Is this possible? How would I go about this?
A MWE is below, but just starting A when I run the top
command, I see some CPU usage is 100% for some processes, and 50% for others. With the 50% processes, there are more total running than number of cores. I would prefer the script finishes tasks and waits for a CPU to become free before starting the next because I would think this would be faster to get iterations finished. In this example though, the runtime was always 2 minutes even at 50%, maybe due to the nature of the stress
command? All iterations started and ended at the same time too for some reason.
Command I ran
./test_main.sh
Content of test_main.sh
#!/bin/bash
rm -rf 'out'
mkdir -p 'out/'
for i1 in {1..6}; do #Changed to 7..14 for B
printf -v i_str "%03d" $i1 #add zero-padding
sbatch ./test_sub.sh "$i_str"
done
Content of test_sub.sh
below. I’ve tried playing around with --hint=nomultithread
, --cpus-per-task=1
, and --ntasks-per-node=5
. In the srun
command I’ve tried with and without --exclusive
.
#!/bin/bash
#
#SBATCH --job-name setA ## name that will show up in the queue. Change for set B
#SBATCH --output slurm-%j.out ## filename of the output; the %j is equal to jobID
#SBATCH --nodes=2 ## Number of nodes
#SBATCH --oversubscribe ## Letting multiple jobs run concurrently
#SBATCH --partition=mypartition ## the partitions to run in (comma separated).

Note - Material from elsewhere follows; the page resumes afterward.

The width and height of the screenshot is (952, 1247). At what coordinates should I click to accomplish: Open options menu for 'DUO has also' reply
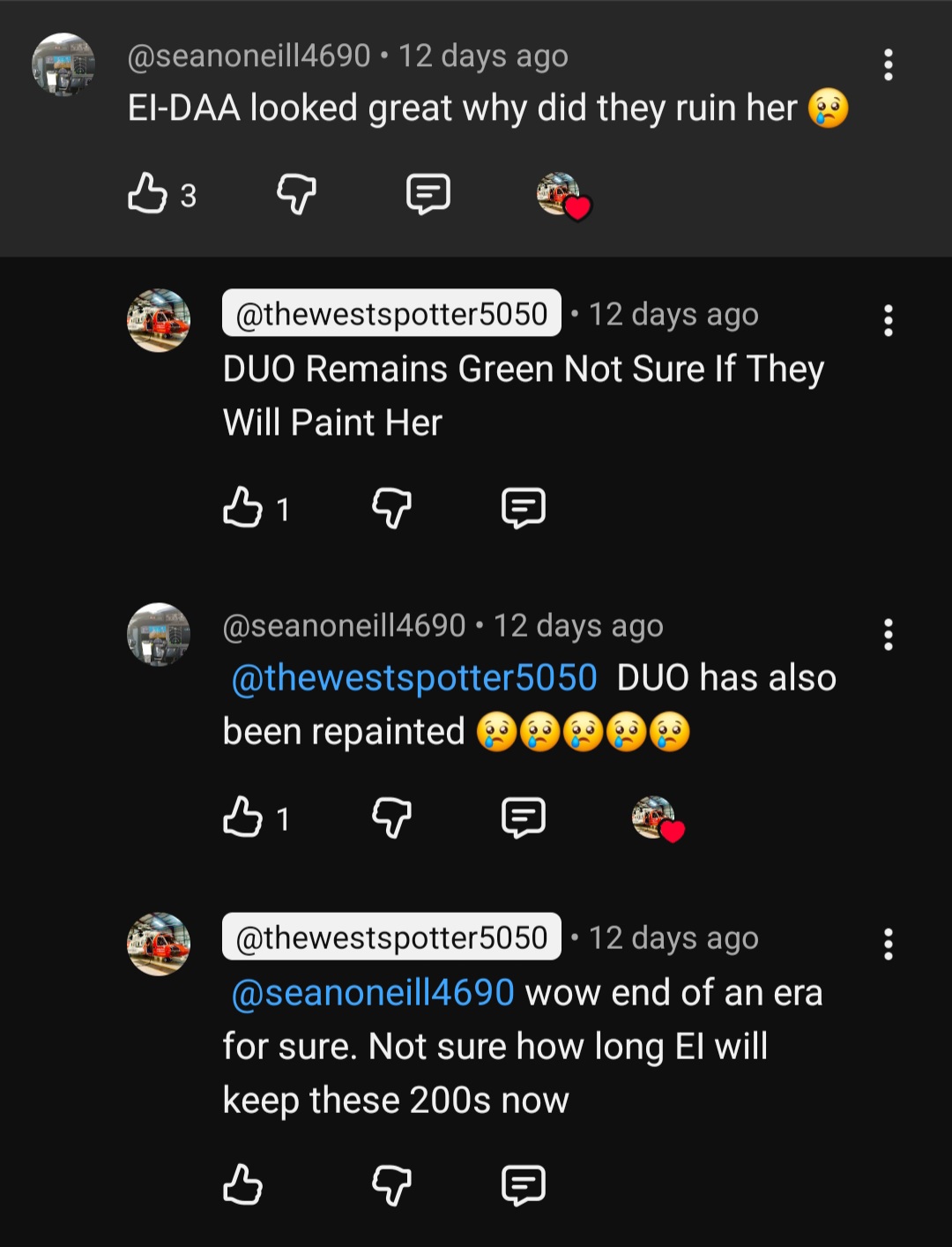click(x=888, y=634)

#SBATCH --nice=10000 ## Change to a smaller value for set B
in_dir=$1
run_s="$SECONDS" #start a timer
work_dir=$PWD
mkdir -p 'out/'$in_dir
cd 'out/'$in_dir
# Save some tracking info
hostname > example.out #always the name of the primary node. Not important to my task though
echo '('`date`')' >> example.out
srun -N1 -n1 --exclusive "$work_dir"/test_sub2.sh 'alpha' &
srun -N1 -n1 --exclusive "$work_dir"/test_sub2.sh 'beta' &
wait #wait for subprocess alpha and beta to finish
echo '('`date`')' >> example.out
# Can now run gamma
srun -N1 -n1 --exclusive "$work_dir"/test_sub2.sh 'gamma' &
wait
# Save additional tracking info after gamma finishes
echo '('`date`')' >> example.out
loop_rt=$( echo " scale = 2; ( "$SECONDS"- "run_s" ) / 60 " | bc )
echo "$loop_rt" >> example.out #Runtime
The content of test_sub2.sh
#!/bin/bash
greekLtr=$1
hostname > "$greekLtr".out
echo '('`date`')' >> "$greekLtr".out
stress --cpu 1 --timeout 60
echo '('`date`')' >> "$greekLtr".out
In my slurm.conf file under scheduling I have
# SCHEDULING
SchedulerType=sched/backfill
SelectType=select/cons_tres
SelectTypeParameters=CR_CPU
Pointers to similar questions would also be greatly appreciated! Thanks!